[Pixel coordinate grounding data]

════════════════════

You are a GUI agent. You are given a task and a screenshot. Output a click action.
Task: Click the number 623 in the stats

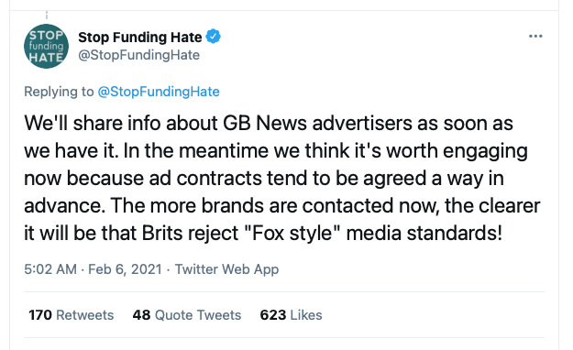pyautogui.click(x=273, y=315)
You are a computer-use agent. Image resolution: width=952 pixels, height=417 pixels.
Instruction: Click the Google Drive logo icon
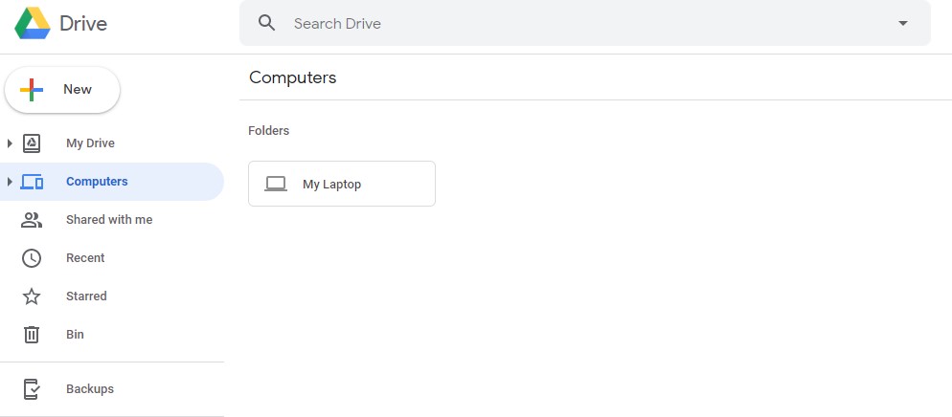pos(33,24)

════════════════════

The required answer is every line from the one containing "You are a computer-use" through the last line of the entries, restated word for word and with no pictures.

■ Answer area:
You are a computer-use agent. Image resolution: width=952 pixels, height=417 pixels.
Instruction: Click the Google Drive logo icon
pos(33,24)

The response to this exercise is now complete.